Plutocratic philanthropy shaped education — People Power

People Power — Plutocratic philanthropy shaped education:



Plutocratic philanthropy shaped education


“In our dreams, people yield themselves with perfect docility to our molding hands. The present education conventions of intellectual and character education fade from their minds and unhampered by tradition we work our own good will upon a grateful and responsive folk. We shall not try to make these people or any of their children into men of learning or philosophers, or men of science. We have not to raise up from them authors, educators, poets or men of letters, great artists, painters, musicians, nor lawyers, doctors, statesmen, politicians, creatures of whom we have ample supply. The task is simple. We will organize children and teach them in a perfect way the things their fathers and mothers are doing in an imperfect way.”

* * * * * * * * *

### WHAT THIS EXERCISE ASKS
A – According to the passage on plutocratic philanthropy and education, what will the children be taught?
B – In the passage on plutocratic philanthropy and education, list everything named in the sentence beginning "We shall not try" that the speakers will not try to make the people or their children into.
C – Write the next few sentences of the passage on plutocratic philanthropy and education, picking up after its final sentence.
The lines after this point come from a different source.

### COLLECTED DATA
* * * * * * * * *

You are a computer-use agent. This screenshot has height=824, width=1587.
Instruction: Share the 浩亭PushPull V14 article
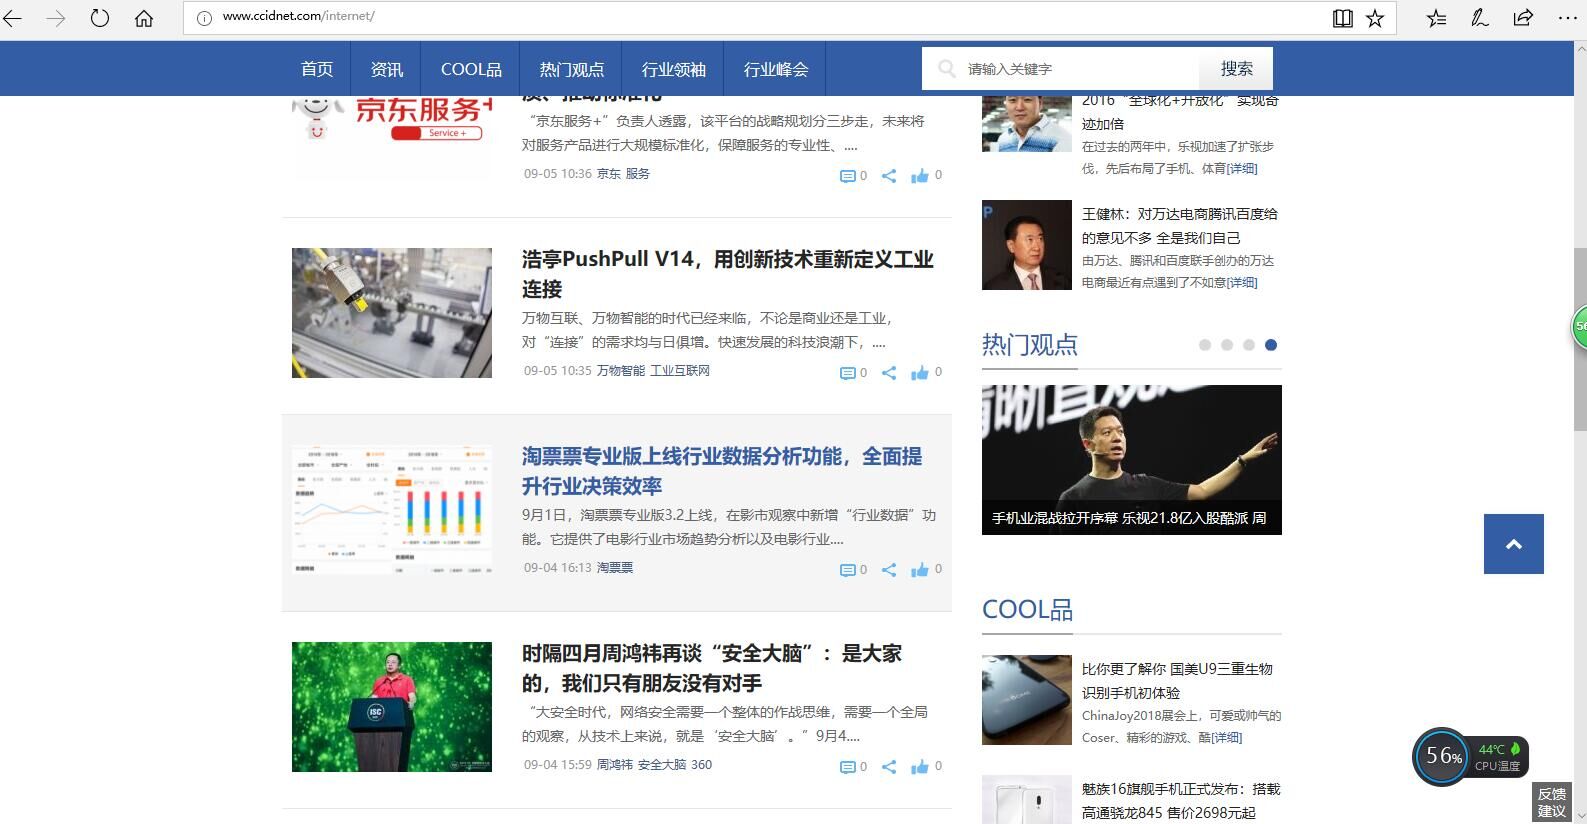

* * * * * * * * *

### FINAL ANSWERS
A – They will be taught, in a perfect way, the things their fathers and mothers are doing in an imperfect way.

B – Men of learning, philosophers, men of science

C –
~ First mission statement of the J.D. Rockefeller-endowed General Education Board in 1906
In 1905 J.D. Rockefeller kick-started the creation of the General Education Board (GEB). Rockefeller alone, with 1905 dollars, initially gifted $1 million dollars, then increased it to $10 million in 1907, later a further sum of $32 million and through subsequent decades granted some $7.5 billion. With significant money buys significant influence and loyalty.

In 1913, the Sixty-Second Congress created a commission to investigate the role of these newly created NGO foundations. The commission after a year of testimony concluded:

“The domination of men in whose hands the final control of a large part of American industry rests is not limited to their employees, but is being rapidly extended to control the education and social services of the nation. The giant foundation exercises enormous power through direct use of its funds, free of any statutory entanglements so they can be directed precisely to the levers of a situation; this power, however, is substantially increased by building collateral alliances which insulate it from criticism and scrutiny.”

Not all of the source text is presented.